Tarea requerida a:
¿Puedes reproducir tal cual el pasaje del texto sobre el uso del presente que empieza con "Creo que esa" y sigue hasta "de su nombre."?

Está también el uso del presente: igual que en la fotografía, hay una imagen que no fluye en el tiempo. No hay pasado, no hay futuro , de hecho no tiene relevancia. Importa la eternización que representa ese presente continuo, ese narrar y vivir a la vez y contar también a la vez. Se podrían aplicar a los personajes las palabras que dice Kokoro sobre su trabajo:
“Todo es repetitivo. Todos los días las mismas cosas. No más de cinco o seis. Cuando entran por la puerta ya sé a qué vienen, no hace falta más que mirarlos”.

Creo que esa es la vida que se nos cuenta: la cotidianidad, el elemento asfixiante que rodea al hombre, su desorientación, su deambular perdido (trenes que van y vienen), su falta de intención (no hay casi un para qué ni un por qué de lo que va ocurriendo). Eso es el presente. La imagen presente de un mundo, a pesar de ser oriental, similar a nuestro Occidente: es la urbe moderna, con sus miserias y sus (pequeños) momentos de gloria:
“Es pequeña, apenas alza del suelo las dos letras de su nombre.
Ai significa: amor. Ya he dicho que es pequeña.

Tarea requerida b:
¿Puedes volver a escribir solo los registros que van desde la línea con "You are a computer-use agent. The" hasta la línea con "I will 184,49.", ambas incluidas, con sus enunciados, pero aumentando en 118 cada coordenada de las respuestas?

Registros para localizar elementos descritos:
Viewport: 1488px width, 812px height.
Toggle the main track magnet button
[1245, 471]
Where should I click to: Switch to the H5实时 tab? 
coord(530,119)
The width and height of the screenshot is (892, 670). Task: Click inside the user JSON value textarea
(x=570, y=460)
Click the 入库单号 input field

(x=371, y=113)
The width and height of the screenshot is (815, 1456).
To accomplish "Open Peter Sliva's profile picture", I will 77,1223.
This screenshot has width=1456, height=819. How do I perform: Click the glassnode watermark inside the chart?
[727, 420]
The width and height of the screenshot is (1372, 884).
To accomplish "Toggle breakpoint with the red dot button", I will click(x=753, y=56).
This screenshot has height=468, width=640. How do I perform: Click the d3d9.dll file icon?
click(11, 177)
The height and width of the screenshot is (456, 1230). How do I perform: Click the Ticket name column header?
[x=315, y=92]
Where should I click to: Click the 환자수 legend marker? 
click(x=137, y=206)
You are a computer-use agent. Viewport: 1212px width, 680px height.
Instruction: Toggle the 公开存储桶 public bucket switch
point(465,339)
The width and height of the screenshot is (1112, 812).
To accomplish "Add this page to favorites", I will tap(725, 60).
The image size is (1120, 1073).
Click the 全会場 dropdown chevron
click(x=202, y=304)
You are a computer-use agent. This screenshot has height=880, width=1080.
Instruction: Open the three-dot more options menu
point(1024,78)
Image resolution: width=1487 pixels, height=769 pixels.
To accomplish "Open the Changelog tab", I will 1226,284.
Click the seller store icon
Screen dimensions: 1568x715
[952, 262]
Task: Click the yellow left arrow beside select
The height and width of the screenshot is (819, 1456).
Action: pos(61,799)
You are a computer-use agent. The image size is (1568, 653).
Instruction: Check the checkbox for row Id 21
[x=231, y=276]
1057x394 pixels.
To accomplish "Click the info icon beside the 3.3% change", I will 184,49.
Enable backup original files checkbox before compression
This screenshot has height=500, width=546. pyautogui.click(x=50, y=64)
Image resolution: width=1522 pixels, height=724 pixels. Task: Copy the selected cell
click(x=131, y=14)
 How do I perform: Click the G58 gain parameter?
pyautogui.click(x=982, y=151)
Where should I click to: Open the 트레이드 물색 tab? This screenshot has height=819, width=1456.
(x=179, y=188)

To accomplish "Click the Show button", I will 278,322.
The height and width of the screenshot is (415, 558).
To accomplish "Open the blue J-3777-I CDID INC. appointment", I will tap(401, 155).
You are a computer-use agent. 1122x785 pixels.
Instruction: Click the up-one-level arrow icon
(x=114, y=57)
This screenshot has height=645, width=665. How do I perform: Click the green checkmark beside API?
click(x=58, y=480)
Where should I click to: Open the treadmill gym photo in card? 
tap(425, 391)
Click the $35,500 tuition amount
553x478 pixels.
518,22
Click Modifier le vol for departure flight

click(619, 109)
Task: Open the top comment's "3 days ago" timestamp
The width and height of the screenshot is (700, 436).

Respuesta correcta a:
Creo que esa es la vida que se nos cuenta: la cotidianidad, el elemento asfixiante que rodea al hombre, su desorientación, su deambular perdido (trenes que van y vienen), su falta de intención (no hay casi un para qué ni un por qué de lo que va ocurriendo). Eso es el presente. La imagen presente de un mundo, a pesar de ser oriental, similar a nuestro Occidente: es la urbe moderna, con sus miserias y sus (pequeños) momentos de gloria:
“Es pequeña, apenas alza del suelo las dos letras de su nombre.

Respuesta correcta b:
You are a computer-use agent. The image size is (1568, 653).
Instruction: Check the checkbox for row Id 21
[x=349, y=394]
1057x394 pixels.
To accomplish "Click the info icon beside the 3.3% change", I will 302,167.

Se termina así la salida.